[DATA LISTING Boundary: Start]

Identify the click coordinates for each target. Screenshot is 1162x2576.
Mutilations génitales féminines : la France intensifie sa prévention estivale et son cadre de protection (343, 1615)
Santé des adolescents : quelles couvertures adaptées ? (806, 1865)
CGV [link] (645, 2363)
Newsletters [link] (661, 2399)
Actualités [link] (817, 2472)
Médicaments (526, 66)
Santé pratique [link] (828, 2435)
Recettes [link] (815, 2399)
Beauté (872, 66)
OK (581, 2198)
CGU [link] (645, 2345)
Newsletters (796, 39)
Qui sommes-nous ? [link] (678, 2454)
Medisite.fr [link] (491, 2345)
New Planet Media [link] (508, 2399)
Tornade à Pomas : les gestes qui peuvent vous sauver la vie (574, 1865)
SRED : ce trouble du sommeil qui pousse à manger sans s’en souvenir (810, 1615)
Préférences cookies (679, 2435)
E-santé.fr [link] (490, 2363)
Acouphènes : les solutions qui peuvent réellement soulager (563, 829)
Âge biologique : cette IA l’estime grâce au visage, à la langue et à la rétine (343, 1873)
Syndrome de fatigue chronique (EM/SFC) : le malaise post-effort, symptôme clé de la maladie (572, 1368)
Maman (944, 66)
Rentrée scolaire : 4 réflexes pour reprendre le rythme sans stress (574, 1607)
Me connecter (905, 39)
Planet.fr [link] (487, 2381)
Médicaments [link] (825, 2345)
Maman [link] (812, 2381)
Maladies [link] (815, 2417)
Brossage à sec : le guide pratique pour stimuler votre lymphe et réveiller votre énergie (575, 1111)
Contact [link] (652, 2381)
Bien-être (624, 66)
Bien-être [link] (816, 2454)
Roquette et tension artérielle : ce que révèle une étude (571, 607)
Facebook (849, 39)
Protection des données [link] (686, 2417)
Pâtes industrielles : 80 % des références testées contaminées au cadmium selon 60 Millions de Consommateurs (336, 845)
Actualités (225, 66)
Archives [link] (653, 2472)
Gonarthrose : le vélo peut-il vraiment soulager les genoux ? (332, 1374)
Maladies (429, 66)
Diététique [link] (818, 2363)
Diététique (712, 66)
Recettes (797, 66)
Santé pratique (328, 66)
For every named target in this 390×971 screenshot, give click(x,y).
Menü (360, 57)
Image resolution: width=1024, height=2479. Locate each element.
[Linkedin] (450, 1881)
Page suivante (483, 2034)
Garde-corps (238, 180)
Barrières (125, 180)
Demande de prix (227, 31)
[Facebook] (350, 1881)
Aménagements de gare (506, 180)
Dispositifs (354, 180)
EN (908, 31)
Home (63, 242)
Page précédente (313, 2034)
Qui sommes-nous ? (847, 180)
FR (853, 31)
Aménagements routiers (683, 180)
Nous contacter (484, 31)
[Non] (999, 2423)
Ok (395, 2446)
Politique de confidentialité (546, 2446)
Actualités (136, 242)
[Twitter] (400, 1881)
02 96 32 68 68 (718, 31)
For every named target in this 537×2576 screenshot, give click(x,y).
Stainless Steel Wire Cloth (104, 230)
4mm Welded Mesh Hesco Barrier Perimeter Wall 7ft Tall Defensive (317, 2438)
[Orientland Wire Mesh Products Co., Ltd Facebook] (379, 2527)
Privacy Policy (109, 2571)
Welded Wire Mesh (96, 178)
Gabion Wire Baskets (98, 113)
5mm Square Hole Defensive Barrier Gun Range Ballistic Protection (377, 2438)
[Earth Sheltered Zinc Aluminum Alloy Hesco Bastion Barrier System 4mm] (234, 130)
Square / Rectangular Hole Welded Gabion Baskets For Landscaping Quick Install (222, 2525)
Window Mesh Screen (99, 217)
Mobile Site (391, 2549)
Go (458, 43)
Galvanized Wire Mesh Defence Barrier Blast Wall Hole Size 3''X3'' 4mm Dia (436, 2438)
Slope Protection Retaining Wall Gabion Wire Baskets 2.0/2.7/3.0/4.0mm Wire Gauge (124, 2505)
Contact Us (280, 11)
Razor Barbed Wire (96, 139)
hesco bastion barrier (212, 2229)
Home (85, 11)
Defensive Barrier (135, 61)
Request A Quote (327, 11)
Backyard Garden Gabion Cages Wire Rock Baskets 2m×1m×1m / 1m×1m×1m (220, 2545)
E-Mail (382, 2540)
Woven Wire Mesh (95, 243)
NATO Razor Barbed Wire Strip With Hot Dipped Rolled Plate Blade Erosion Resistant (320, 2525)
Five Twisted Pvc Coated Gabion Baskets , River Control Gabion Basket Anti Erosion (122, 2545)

[DATA LISTING Boundary: End]

ASSIGNED TASK | Reproduce, word for word, all of the entries above.

YOUR RESPONSE |
Identify the click coordinates for each target. Screenshot is 1162x2576.
Mutilations génitales féminines : la France intensifie sa prévention estivale et son cadre de protection (343, 1615)
Santé des adolescents : quelles couvertures adaptées ? (806, 1865)
CGV [link] (645, 2363)
Newsletters [link] (661, 2399)
Actualités [link] (817, 2472)
Médicaments (526, 66)
Santé pratique [link] (828, 2435)
Recettes [link] (815, 2399)
Beauté (872, 66)
OK (581, 2198)
CGU [link] (645, 2345)
Newsletters (796, 39)
Qui sommes-nous ? [link] (678, 2454)
Medisite.fr [link] (491, 2345)
New Planet Media [link] (508, 2399)
Tornade à Pomas : les gestes qui peuvent vous sauver la vie (574, 1865)
SRED : ce trouble du sommeil qui pousse à manger sans s’en souvenir (810, 1615)
Préférences cookies (679, 2435)
E-santé.fr [link] (490, 2363)
Acouphènes : les solutions qui peuvent réellement soulager (563, 829)
Âge biologique : cette IA l’estime grâce au visage, à la langue et à la rétine (343, 1873)
Syndrome de fatigue chronique (EM/SFC) : le malaise post-effort, symptôme clé de la maladie (572, 1368)
Maman (944, 66)
Rentrée scolaire : 4 réflexes pour reprendre le rythme sans stress (574, 1607)
Me connecter (905, 39)
Planet.fr [link] (487, 2381)
Médicaments [link] (825, 2345)
Maman [link] (812, 2381)
Maladies [link] (815, 2417)
Brossage à sec : le guide pratique pour stimuler votre lymphe et réveiller votre énergie (575, 1111)
Contact [link] (652, 2381)
Bien-être (624, 66)
Bien-être [link] (816, 2454)
Roquette et tension artérielle : ce que révèle une étude (571, 607)
Facebook (849, 39)
Protection des données [link] (686, 2417)
Pâtes industrielles : 80 % des références testées contaminées au cadmium selon 60 Millions de Consommateurs (336, 845)
Actualités (225, 66)
Archives [link] (653, 2472)
Gonarthrose : le vélo peut-il vraiment soulager les genoux ? (332, 1374)
Maladies (429, 66)
Diététique [link] (818, 2363)
Diététique (712, 66)
Recettes (797, 66)
Santé pratique (328, 66)
For every named target in this 390×971 screenshot, give click(x,y).
Menü (360, 57)
Image resolution: width=1024, height=2479. Locate each element.
[Linkedin] (450, 1881)
Page suivante (483, 2034)
Garde-corps (238, 180)
Barrières (125, 180)
Demande de prix (227, 31)
[Facebook] (350, 1881)
Aménagements de gare (506, 180)
Dispositifs (354, 180)
EN (908, 31)
Home (63, 242)
Page précédente (313, 2034)
Qui sommes-nous ? (847, 180)
FR (853, 31)
Aménagements routiers (683, 180)
Nous contacter (484, 31)
[Non] (999, 2423)
Ok (395, 2446)
Politique de confidentialité (546, 2446)
Actualités (136, 242)
[Twitter] (400, 1881)
02 96 32 68 68 (718, 31)
For every named target in this 537×2576 screenshot, give click(x,y).
Stainless Steel Wire Cloth (104, 230)
4mm Welded Mesh Hesco Barrier Perimeter Wall 7ft Tall Defensive (317, 2438)
[Orientland Wire Mesh Products Co., Ltd Facebook] (379, 2527)
Privacy Policy (109, 2571)
Welded Wire Mesh (96, 178)
Gabion Wire Baskets (98, 113)
5mm Square Hole Defensive Barrier Gun Range Ballistic Protection (377, 2438)
[Earth Sheltered Zinc Aluminum Alloy Hesco Bastion Barrier System 4mm] (234, 130)
Square / Rectangular Hole Welded Gabion Baskets For Landscaping Quick Install (222, 2525)
Window Mesh Screen (99, 217)
Mobile Site (391, 2549)
Go (458, 43)
Galvanized Wire Mesh Defence Barrier Blast Wall Hole Size 3''X3'' 4mm Dia (436, 2438)
Slope Protection Retaining Wall Gabion Wire Baskets 2.0/2.7/3.0/4.0mm Wire Gauge (124, 2505)
Contact Us (280, 11)
Razor Barbed Wire (96, 139)
hesco bastion barrier (212, 2229)
Home (85, 11)
Defensive Barrier (135, 61)
Request A Quote (327, 11)
Backyard Garden Gabion Cages Wire Rock Baskets 2m×1m×1m / 1m×1m×1m (220, 2545)
E-Mail (382, 2540)
Woven Wire Mesh (95, 243)
NATO Razor Barbed Wire Strip With Hot Dipped Rolled Plate Blade Erosion Resistant (320, 2525)
Five Twisted Pvc Coated Gabion Baskets , River Control Gabion Basket Anti Erosion (122, 2545)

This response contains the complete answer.